Bauer readily admits it’s got plenty of catching up to do on the digital front. And while Gardiner says it has a total unduplicated audience of 2.3 million across print, it only has total UBs of around 500,000 on its digital platforms. But digital solutions are most definitely on the agenda and there’s a big team of 120 in Australia to add to the team of nine in New Zealand (Bauer is currently recruiting for a head of digital in New Zealand) working hard. 

Dykzeul says this weakness can be partially attributed to a restrictive relationship with MSN during the ACP days. But it has launched new Cleo and Metro sites, and it has recently launched a suitably aesthetically pleasing site for Home and a fairly simple new website for Woman’s Day. That site is unlikely to win too many digital design awards, but Gardiner says it’s an exact replica of the very successful Australian site and Bauer’s model is to build it once and insert local content and ads. 

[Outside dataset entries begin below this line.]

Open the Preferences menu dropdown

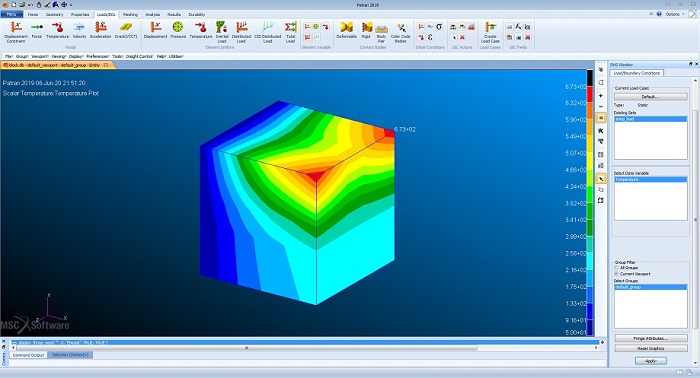98,56
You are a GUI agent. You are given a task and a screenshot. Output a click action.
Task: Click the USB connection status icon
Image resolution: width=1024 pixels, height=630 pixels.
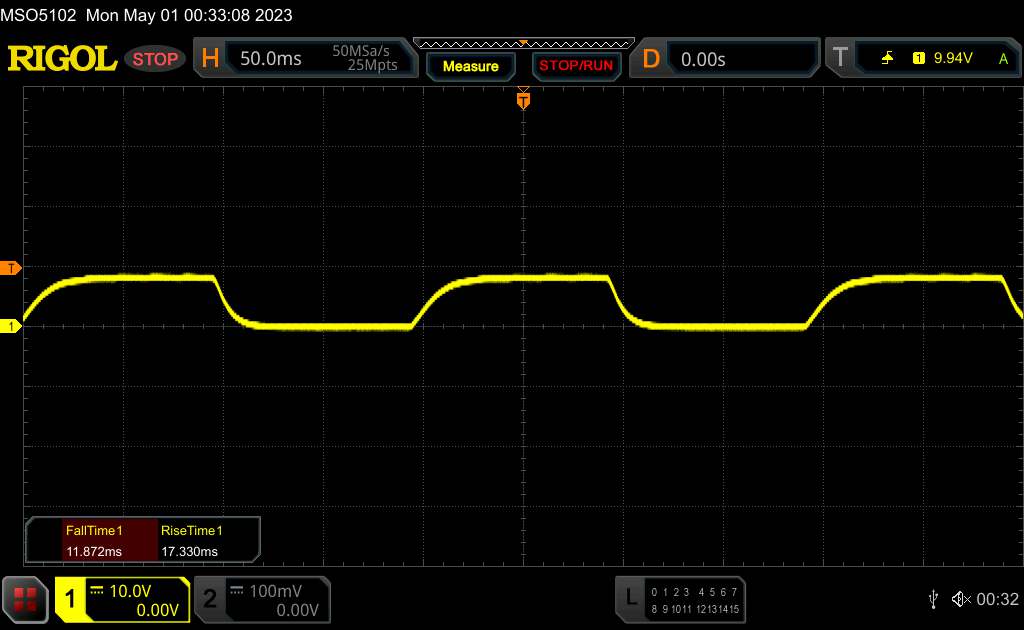[x=933, y=599]
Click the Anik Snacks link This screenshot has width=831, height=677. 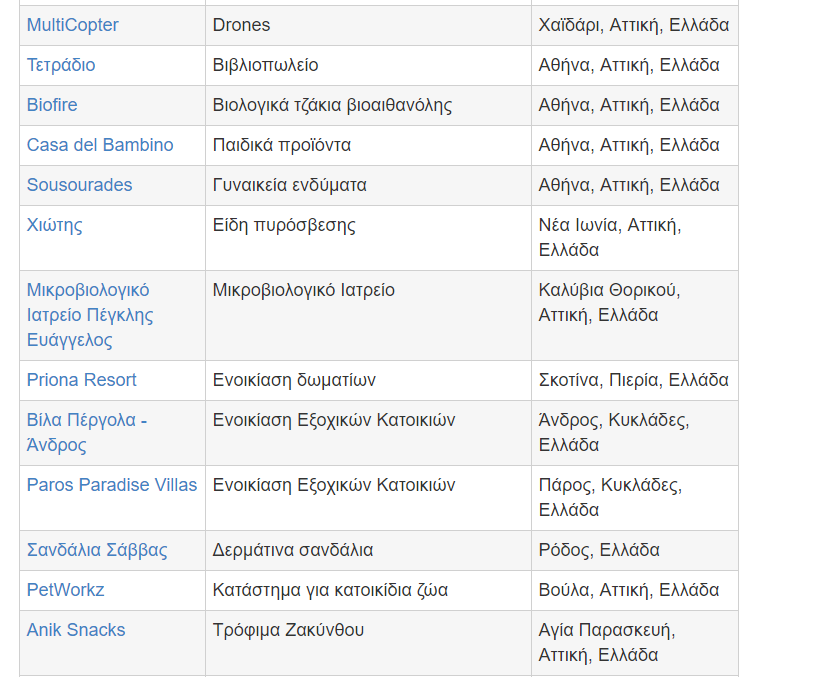[x=76, y=630]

Where applicable, it has also been partnering with other digital players like Yahoo to give advertisers the digital reach they now demand.   

“Online is a shifting game. It’s about brands, and audiences and pillars. The truth is it’s a mix of them all,” says Gardiner. 

In the good old days of print, the idea was that premium titles could charge premium rates for ads to run beside their expensive-to-produce content. And the more people that read it, the more expensive the ads were. And that rule still applies in some cases. The same thing was meant to happen with online publishing, but, as this great story details, the rise of adtech and network buying has given brands the opportunity to buy audiences at very cheap rates, as long as they don’t really care where their ads run. Spend figures don’t really show that trend slowing down, but Dykzeul believes there is a creeping realisation that “being everywhere and nowhere at the same time is a bad strategy” and targeting an engaged audience is the way to go.​

Bauer has also invested heavily in research and analytics over the years, both because it gives it a lot of ammo for pitches and a lot of guidance for editorial. It was never intended to be a money maker, and it doesn’t treat it like that, he says. It’s there to provide insights (some of which have made it money by default by helping to win business), but it also offers its All Women Talk and His Call panels to advertisers so they can find out “what’s important to New Zealanders”.

It also uses the panels to test responses to writers, sections and covers (like North & South’s anxiety issue, which made it on to Cover Junkie), sometimes to the chagrin of the editors who still feel intuition is key, Dykzeul says.

“If ever there was a time we had to have a two-way conversation with our audience, it’s today. And if you can’t, it won’t be a one-way conversation for long.” 

Dykzeul and ze Germans are obviously keen on running a profitable business, which is why these big changes were made. But he believes some of his titles—and journalism in general—also play an important social role and there are some “serious issues that clearly need more debate”. 

“A lot of the models for media are profoundly broken,” he says, and he believes it’s debatable whether publicly listed companies have the people’s best interests at heart (check out the bonuses senior Fairfax staff received for meeting cost cutting targets) and he says the advantage for Bauer is that it’s owned by a private company investing its own money in an effort to grow and set it up for the future. 

“Close your eyes for a minute and imagine having to rely on Cameron Slater.”